Member organisation’s of Women’s Aid can obtain more information on the scheme by contacting railtorefuge@womensaid.org.uk   

To speak with a spokeswoman from Women’s Aid, please contact the Women’s Aid press office: 02075662511 / press@womensaid.org.uk   

About Women’s Aid:  

Women’s Aid is the national charity working to end domestic abuse against women and children. Over the past 45 years, Women’s Aid has been at the forefront of shaping and coordinating responses to domestic abuse through practice, research and policy. We empower survivors by keeping their voices at the heart of our work, working with and for women and children by listening to them and responding to their needs.   

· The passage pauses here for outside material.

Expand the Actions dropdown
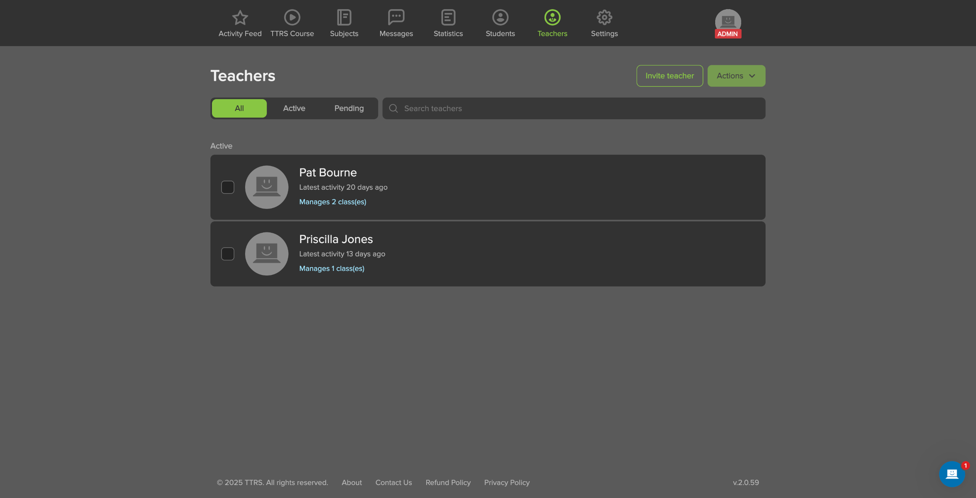Screen dimensions: 976x498 point(736,76)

We are a federation of nearly 180 organisations which provide just under 300 local lifesaving services to women and children across the country. We provide expert training, qualifications and consultancy to a range of agencies and professionals working with survivors or commissioning domestic abuse services, and award a National Quality Mark for services which meet our quality standards. We hold the largest national data set on domestic abuse, and use research and evidence to inform all of our work. Our campaigns achieve change in policy, practice and awareness, encouraging healthy relationships and helping to build a future where domestic abuse is no longer tolerated.   

Our support services, which include our Live Chat Helpline, the Survivors’ Forum, the No Woman Turned Away Project, the Survivor’s Handbook, Love Respect (our dedicated website for young people in their first relationships), the national Domestic Abuse Directory and our advocacy projects, help thousands of women and children every year.